3. It is an advantage for people who want to avoid direct contact with others

For some people, sitting in front of someone who has to weigh the information given to them, in someone else’s office and after walking through a waiting room is too stressful. Many potential patients are reluctant to seek professional help for this reason.

However (and especially in the first sessions), make contact in a familiar environment and according to the emotional needs of the patient, like your own home, is more comfortable. Online therapy is becoming a preferred option for these profiles. Trust and safety are two key words to describe the therapy in line.

4. Online therapy benefits from many digital resources

Well chosen and used, tools such as recordings, presentations, digital diaries or tracking applications can become a perfect complement in therapy. It’s just a matter of adapting to them.

5. It is as safe and effective as traditional therapy

Although it has already been explained before, it must be insisted: online therapy is effective and does not pose any risk for the safety of the patient, nor for your data either.

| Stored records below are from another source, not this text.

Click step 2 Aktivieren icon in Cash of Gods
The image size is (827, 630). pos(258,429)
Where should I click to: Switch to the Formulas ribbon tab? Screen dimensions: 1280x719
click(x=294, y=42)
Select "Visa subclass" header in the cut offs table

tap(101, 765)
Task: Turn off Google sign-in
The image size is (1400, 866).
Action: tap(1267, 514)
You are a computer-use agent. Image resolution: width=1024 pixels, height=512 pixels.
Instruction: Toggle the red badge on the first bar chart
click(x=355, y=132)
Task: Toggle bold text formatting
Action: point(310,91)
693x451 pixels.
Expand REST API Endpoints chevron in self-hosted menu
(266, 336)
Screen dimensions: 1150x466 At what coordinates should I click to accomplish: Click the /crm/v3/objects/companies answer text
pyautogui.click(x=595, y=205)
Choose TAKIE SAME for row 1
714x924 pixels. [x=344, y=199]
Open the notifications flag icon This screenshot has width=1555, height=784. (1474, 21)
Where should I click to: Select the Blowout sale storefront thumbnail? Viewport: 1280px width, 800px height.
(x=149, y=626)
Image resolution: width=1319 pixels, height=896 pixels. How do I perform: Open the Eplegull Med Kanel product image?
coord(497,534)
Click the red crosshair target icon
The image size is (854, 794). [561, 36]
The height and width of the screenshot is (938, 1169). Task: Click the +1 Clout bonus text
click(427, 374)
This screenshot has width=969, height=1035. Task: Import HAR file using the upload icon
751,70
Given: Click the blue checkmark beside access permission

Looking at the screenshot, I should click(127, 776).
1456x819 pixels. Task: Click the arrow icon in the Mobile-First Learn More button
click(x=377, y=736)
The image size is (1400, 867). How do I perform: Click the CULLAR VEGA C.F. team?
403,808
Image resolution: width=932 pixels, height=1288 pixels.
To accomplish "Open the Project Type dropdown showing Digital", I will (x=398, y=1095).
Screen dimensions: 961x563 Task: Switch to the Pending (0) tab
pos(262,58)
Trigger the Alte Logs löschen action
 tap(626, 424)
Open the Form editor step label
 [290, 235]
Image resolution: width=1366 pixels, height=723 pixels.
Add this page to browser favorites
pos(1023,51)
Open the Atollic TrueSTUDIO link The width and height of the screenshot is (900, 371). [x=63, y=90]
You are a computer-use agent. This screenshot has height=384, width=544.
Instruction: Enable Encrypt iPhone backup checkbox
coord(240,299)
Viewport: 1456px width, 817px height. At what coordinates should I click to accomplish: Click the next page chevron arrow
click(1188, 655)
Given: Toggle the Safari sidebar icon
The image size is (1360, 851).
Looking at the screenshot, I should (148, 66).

When looking for a psychologist online, ask the same as you would ask for their face-to-face equivalent.that’s to say:

  • Your member number.
  • A secure platform, which encrypts data and has tools to prevent session content from reaching third parties.
  • A psychologist capable of creating a climate of trust with you.
  • Have specialized training in the problem you wish to address.
  • That a document of compliance with the Data Protection Act is signed.

As you can see, online therapy is no better or worse than face-to-face, but like any treatment, it needs to be adjusted to what works best for you. Online media does not make therapy different, but adds value to it. When it comes to improving your mental and emotional health, there are no limits, just different paths. It is your decision to choose which one will lead you to your goal.